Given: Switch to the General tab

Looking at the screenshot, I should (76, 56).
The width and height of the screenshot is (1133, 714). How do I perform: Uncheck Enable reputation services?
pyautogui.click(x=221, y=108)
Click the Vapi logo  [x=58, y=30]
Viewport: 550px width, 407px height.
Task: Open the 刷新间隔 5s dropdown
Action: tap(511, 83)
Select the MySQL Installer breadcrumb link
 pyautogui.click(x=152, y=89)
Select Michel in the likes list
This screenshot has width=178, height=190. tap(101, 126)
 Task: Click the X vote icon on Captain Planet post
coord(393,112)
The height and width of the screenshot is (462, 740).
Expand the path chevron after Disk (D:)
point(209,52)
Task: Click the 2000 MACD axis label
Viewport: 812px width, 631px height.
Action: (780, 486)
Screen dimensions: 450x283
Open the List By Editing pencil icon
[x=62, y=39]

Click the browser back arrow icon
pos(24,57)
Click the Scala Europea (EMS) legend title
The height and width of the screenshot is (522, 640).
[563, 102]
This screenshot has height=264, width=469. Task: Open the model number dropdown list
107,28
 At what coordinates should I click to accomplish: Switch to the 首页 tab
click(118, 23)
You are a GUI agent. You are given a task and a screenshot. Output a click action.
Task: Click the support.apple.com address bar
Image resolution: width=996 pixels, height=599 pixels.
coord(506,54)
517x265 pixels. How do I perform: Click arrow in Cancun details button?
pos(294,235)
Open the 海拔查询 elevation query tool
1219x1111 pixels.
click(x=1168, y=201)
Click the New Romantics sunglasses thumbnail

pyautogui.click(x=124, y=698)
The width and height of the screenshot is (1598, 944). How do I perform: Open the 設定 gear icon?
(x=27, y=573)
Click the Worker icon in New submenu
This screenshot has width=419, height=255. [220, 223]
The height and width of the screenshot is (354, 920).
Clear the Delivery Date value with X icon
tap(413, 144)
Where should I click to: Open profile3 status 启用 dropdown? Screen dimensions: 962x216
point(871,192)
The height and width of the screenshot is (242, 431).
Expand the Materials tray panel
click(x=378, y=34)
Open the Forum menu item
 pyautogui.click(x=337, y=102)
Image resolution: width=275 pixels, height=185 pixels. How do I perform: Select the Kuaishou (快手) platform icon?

TASK OBJECTIVE:
For the records above, restate every line word for word.

ANSWER SECTION:
Given: Switch to the General tab

Looking at the screenshot, I should (76, 56).
The width and height of the screenshot is (1133, 714). How do I perform: Uncheck Enable reputation services?
pyautogui.click(x=221, y=108)
Click the Vapi logo  [x=58, y=30]
Viewport: 550px width, 407px height.
Task: Open the 刷新间隔 5s dropdown
Action: tap(511, 83)
Select the MySQL Installer breadcrumb link
 pyautogui.click(x=152, y=89)
Select Michel in the likes list
This screenshot has width=178, height=190. tap(101, 126)
 Task: Click the X vote icon on Captain Planet post
coord(393,112)
The height and width of the screenshot is (462, 740).
Expand the path chevron after Disk (D:)
point(209,52)
Task: Click the 2000 MACD axis label
Viewport: 812px width, 631px height.
Action: (780, 486)
Screen dimensions: 450x283
Open the List By Editing pencil icon
[x=62, y=39]

Click the browser back arrow icon
pos(24,57)
Click the Scala Europea (EMS) legend title
The height and width of the screenshot is (522, 640).
[563, 102]
This screenshot has height=264, width=469. Task: Open the model number dropdown list
107,28
 At what coordinates should I click to accomplish: Switch to the 首页 tab
click(118, 23)
You are a GUI agent. You are given a task and a screenshot. Output a click action.
Task: Click the support.apple.com address bar
Image resolution: width=996 pixels, height=599 pixels.
coord(506,54)
517x265 pixels. How do I perform: Click arrow in Cancun details button?
pos(294,235)
Open the 海拔查询 elevation query tool
1219x1111 pixels.
click(x=1168, y=201)
Click the New Romantics sunglasses thumbnail

pyautogui.click(x=124, y=698)
The width and height of the screenshot is (1598, 944). How do I perform: Open the 設定 gear icon?
(x=27, y=573)
Click the Worker icon in New submenu
This screenshot has width=419, height=255. [220, 223]
The height and width of the screenshot is (354, 920).
Clear the Delivery Date value with X icon
tap(413, 144)
Where should I click to: Open profile3 status 启用 dropdown? Screen dimensions: 962x216
point(871,192)
The height and width of the screenshot is (242, 431).
Expand the Materials tray panel
click(x=378, y=34)
Open the Forum menu item
 pyautogui.click(x=337, y=102)
Image resolution: width=275 pixels, height=185 pixels. How do I perform: Select the Kuaishou (快手) platform icon?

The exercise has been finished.